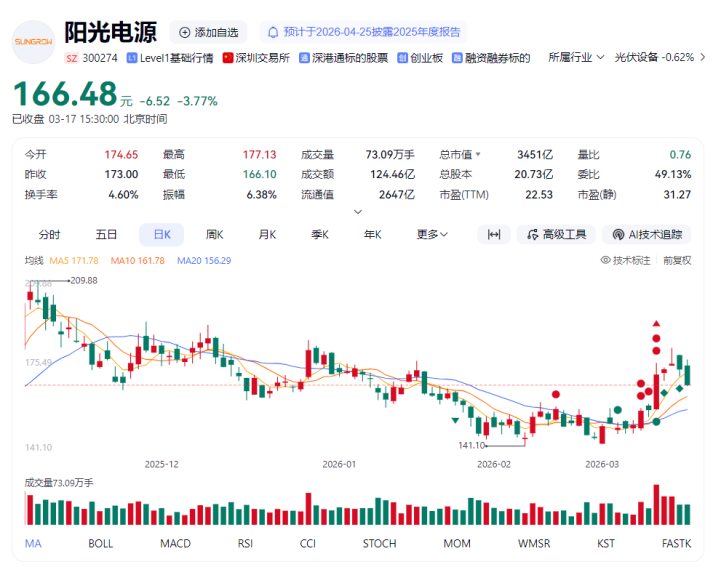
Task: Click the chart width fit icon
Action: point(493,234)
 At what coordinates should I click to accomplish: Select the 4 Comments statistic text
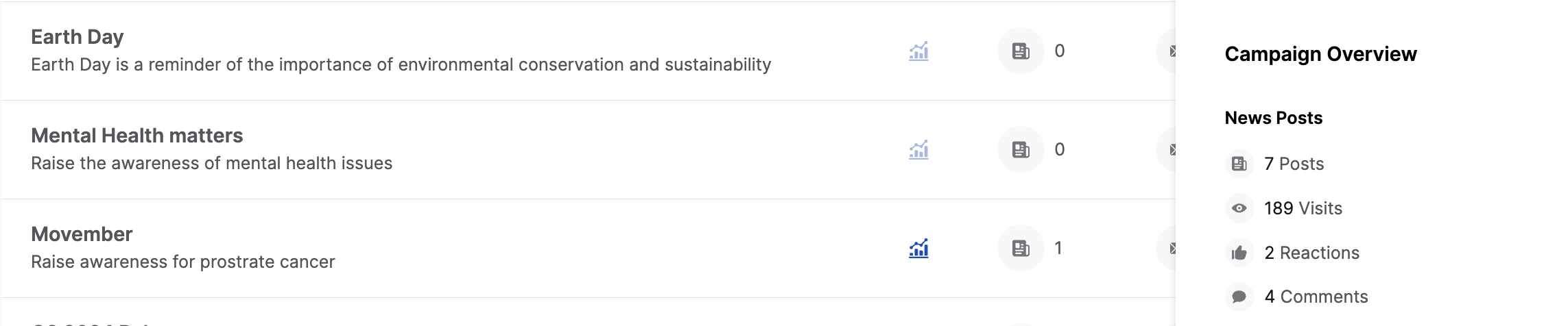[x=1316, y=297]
·····
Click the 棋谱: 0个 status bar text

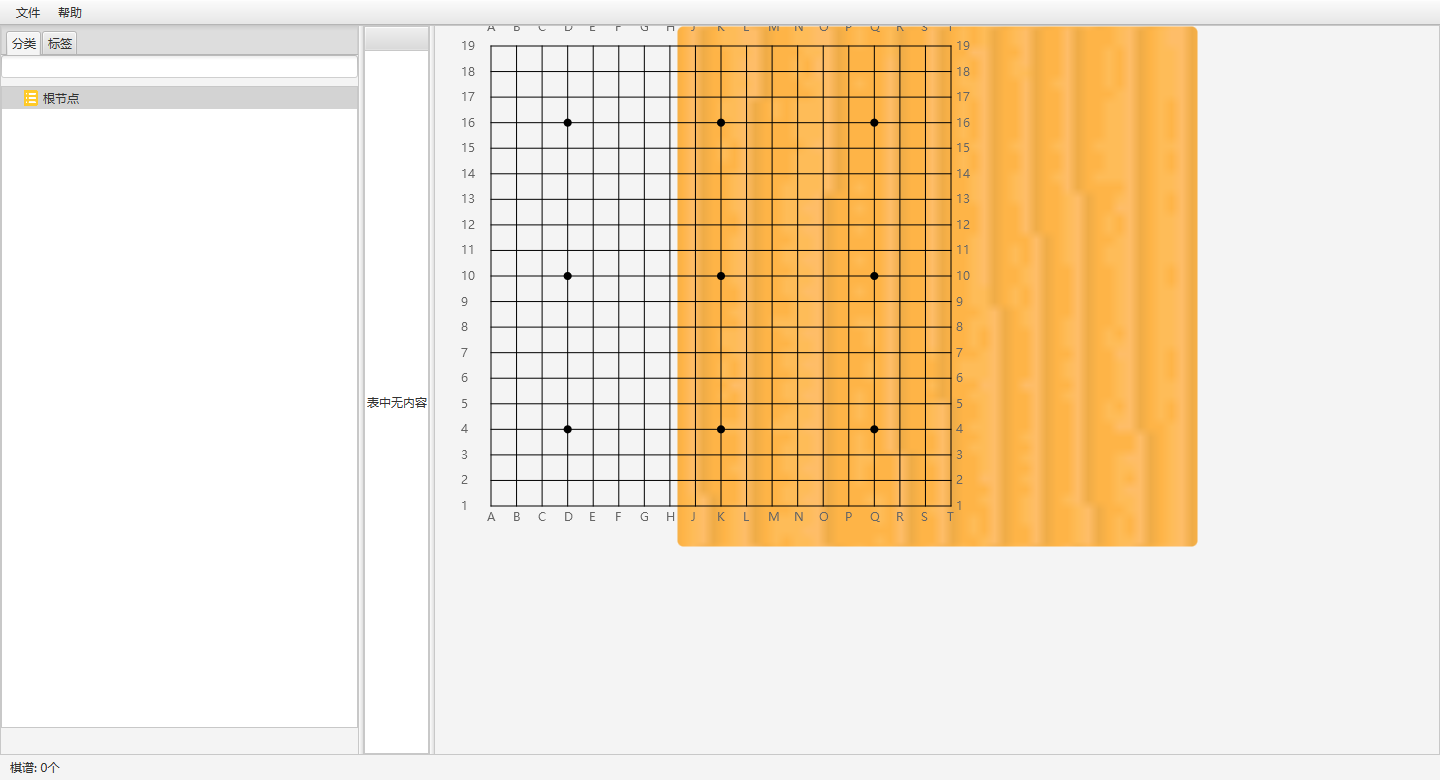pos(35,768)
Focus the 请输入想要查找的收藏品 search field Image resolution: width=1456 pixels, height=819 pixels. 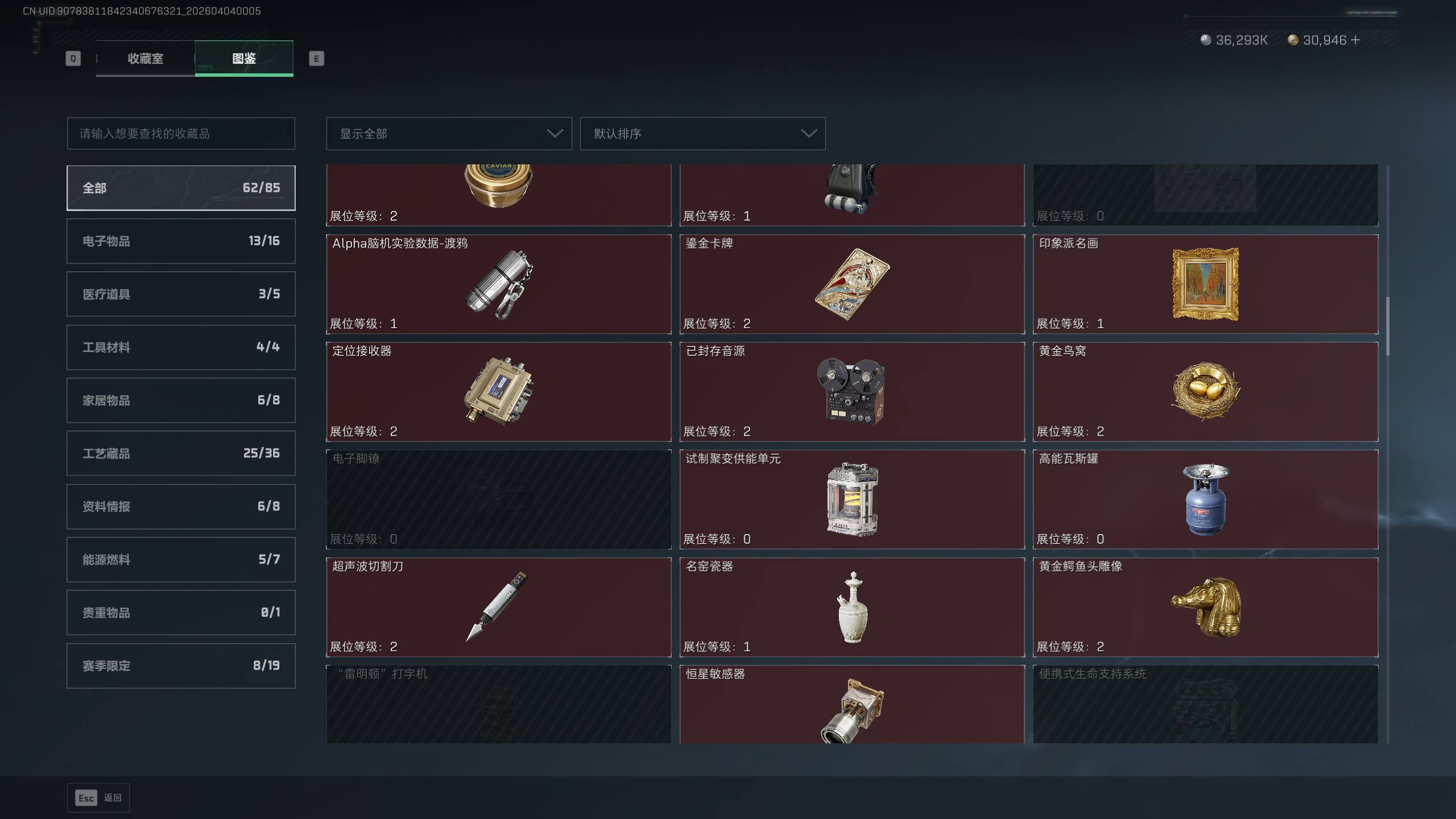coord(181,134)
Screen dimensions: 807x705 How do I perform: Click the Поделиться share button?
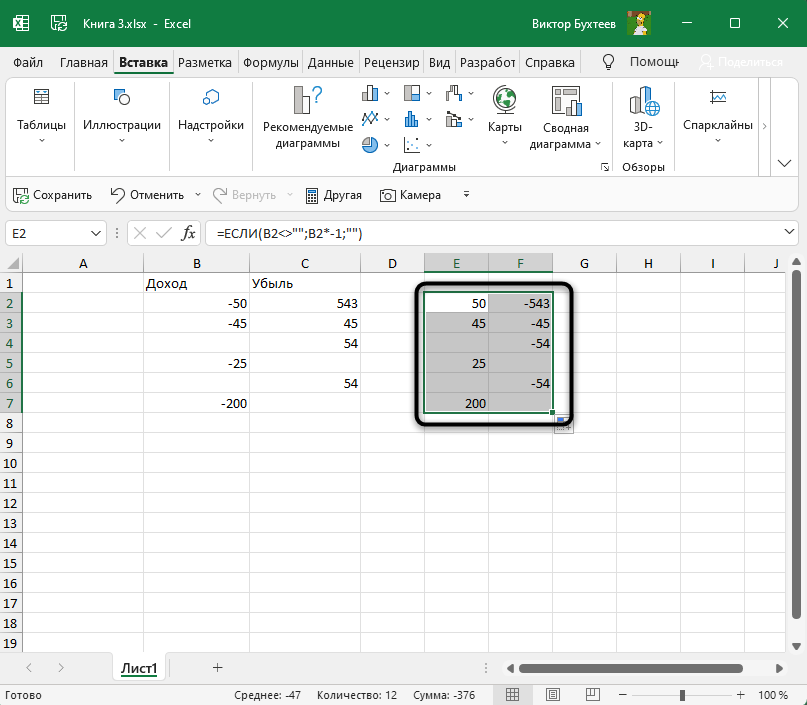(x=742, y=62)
·····
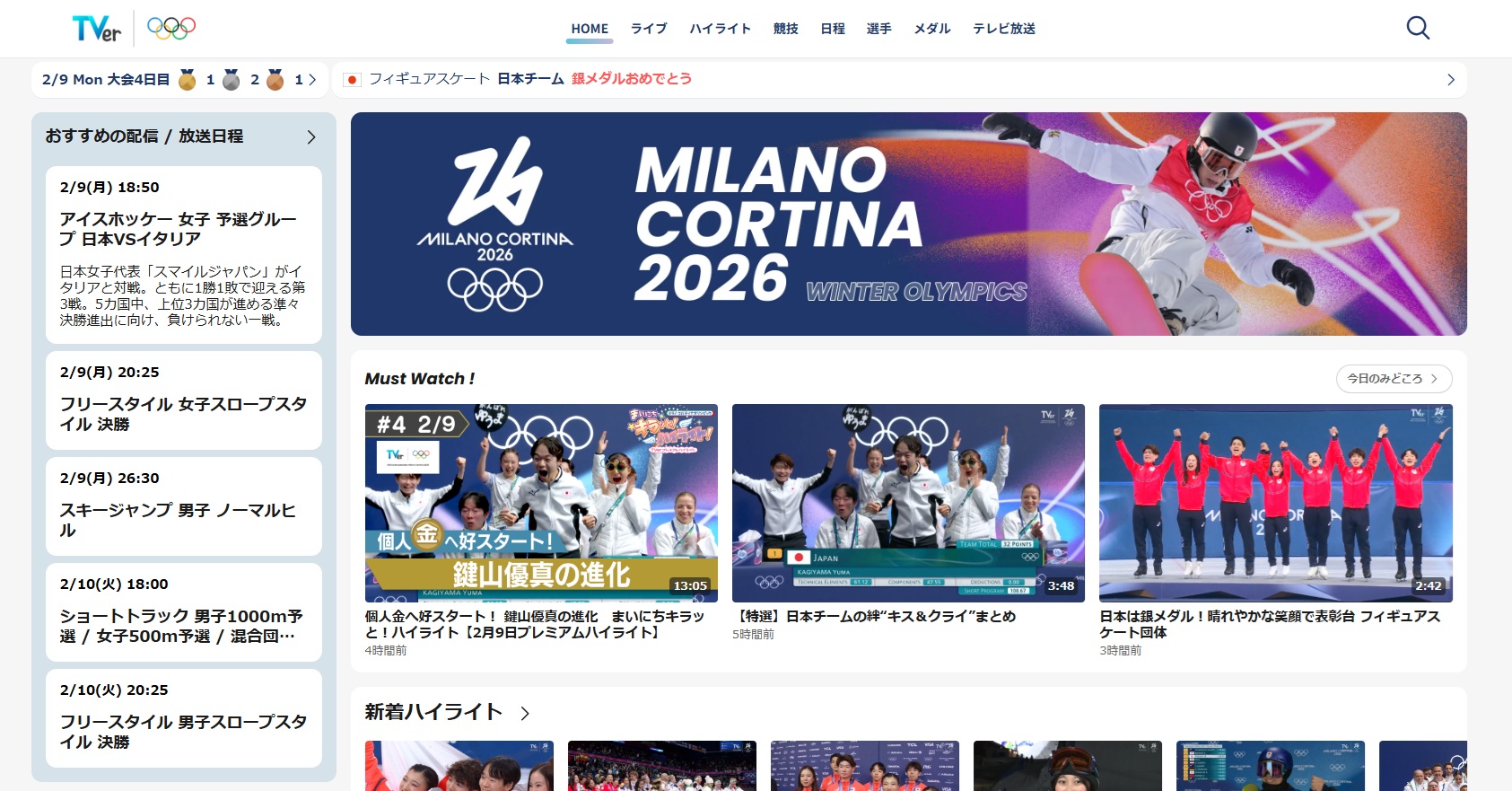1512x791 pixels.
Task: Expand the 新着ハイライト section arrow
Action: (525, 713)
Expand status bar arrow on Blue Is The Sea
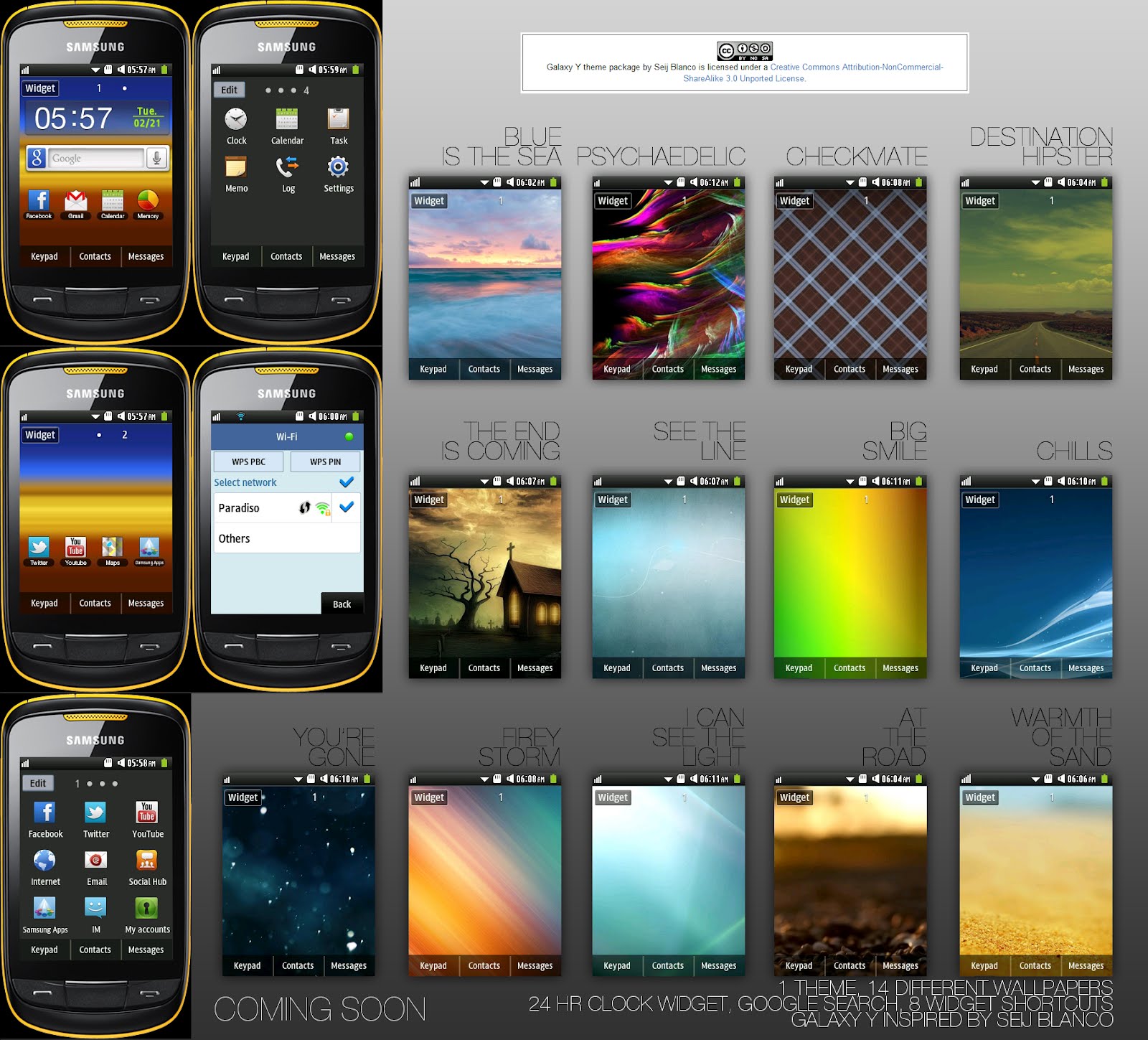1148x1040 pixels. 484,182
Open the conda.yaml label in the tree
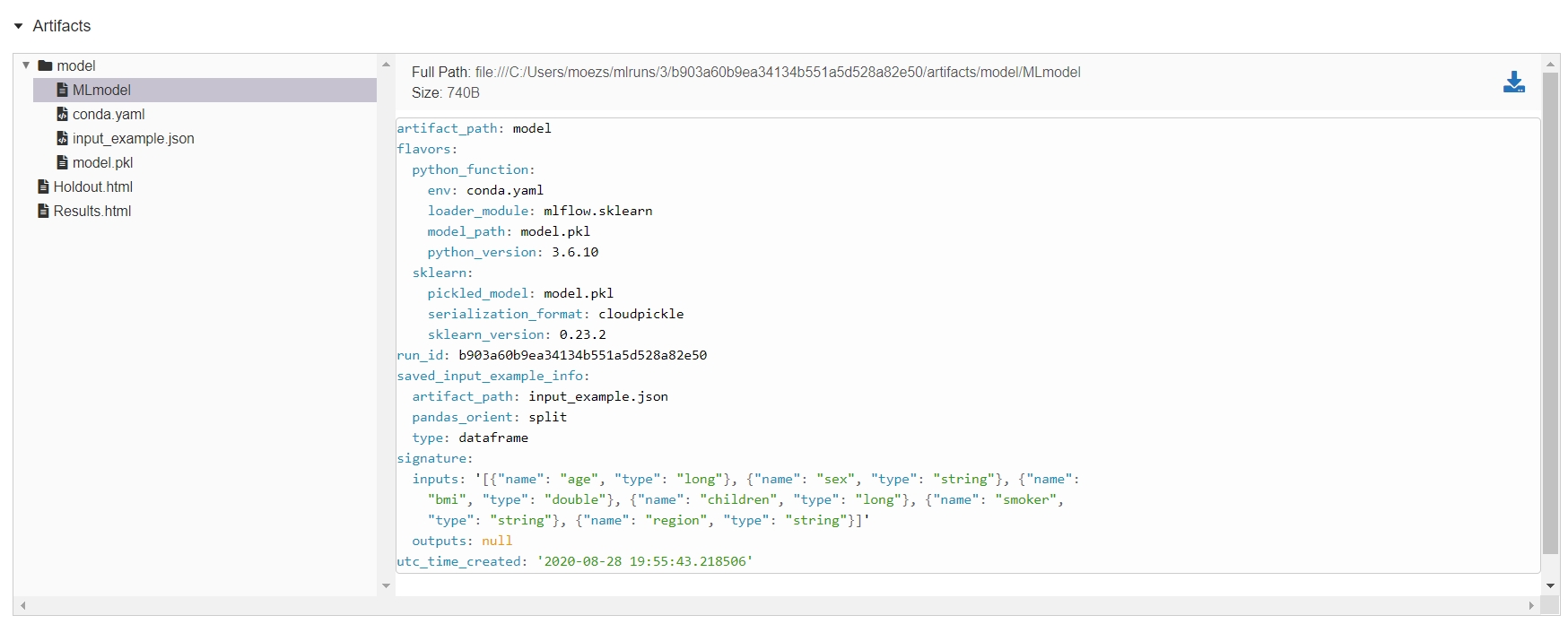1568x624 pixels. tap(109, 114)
·····
**WHAT TO DO:** Copy out the listing's lines starting at the line that contains "At what coordinates" and ending at the line that contains "[x=1316, y=297]", both included. Leave the pictures out.

**ANSWER BELOW:**
 At what coordinates should I click to accomplish: Select the 4 Comments statistic text
[x=1316, y=297]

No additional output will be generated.